Hot tears slipped down my flushed cheeks as I looked away from him, the ugly truth of one of my biggest fears uncovered.

Will he cheat too? Decide that I’m too sick for him to deal with as well and end up regarding me as a worthless, mentally ill cripple?

(Who doesn’t sexually please him well enough?)

It’s a real demon of mine and my boyfriend knows that.

“From all that you’ve told me about your past, you should be patting yourself on the back, honey. Don’t even get me started on the first one who put you in the hospital and then the second one, who did you even worse if you ask me…”

Which one is worse? Abusive relationship A or abusive relationship B?

Flip a coin?

As hard as I try to run from my two abusers, they continue to seep into my current reality.

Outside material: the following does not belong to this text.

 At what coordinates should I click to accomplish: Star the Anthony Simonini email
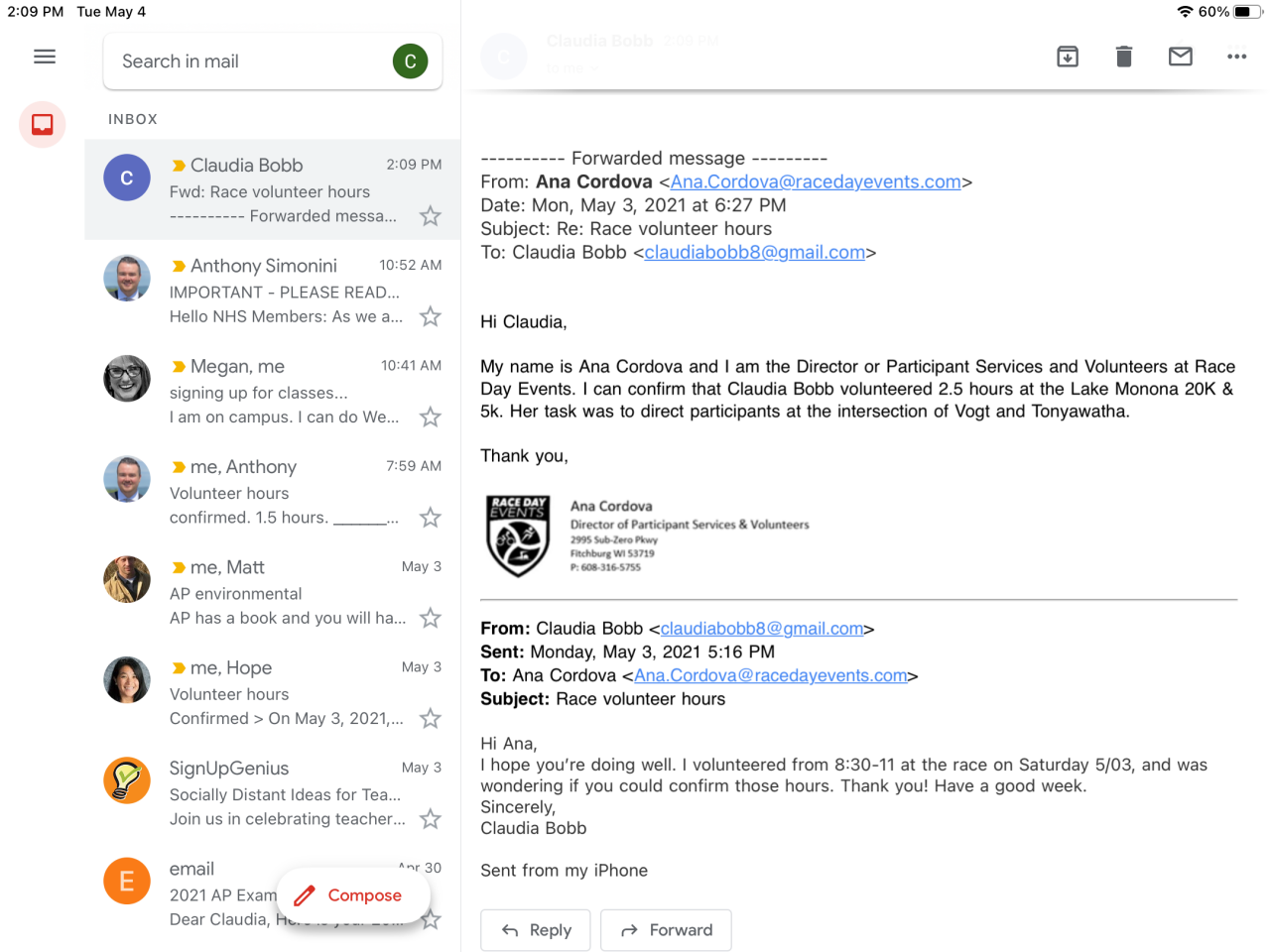[x=430, y=316]
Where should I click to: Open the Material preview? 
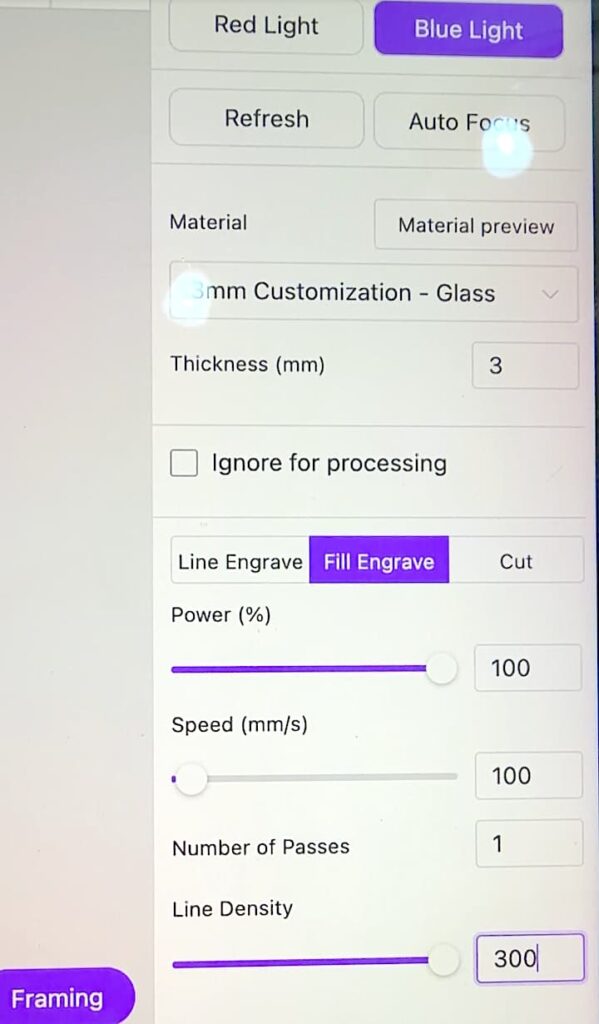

I’m just a middle-aged woman with a love of fuzzy socks, not a sorceress who can cast a magical spell, abolishing the memories of my past traumas.

It takes time, people tell me.

How long?

Everyone is different.

Are all men nasty, evil swine?

No, of course not.

Is there something wrong with me that I found not only one, but two of them?

No, I was just asleep for a long time.

My boyfriend kisses me on the forehead and smiles at me.

“Thank you for being with me.” I reach out to take his hand.

“No, thank you for being with me.”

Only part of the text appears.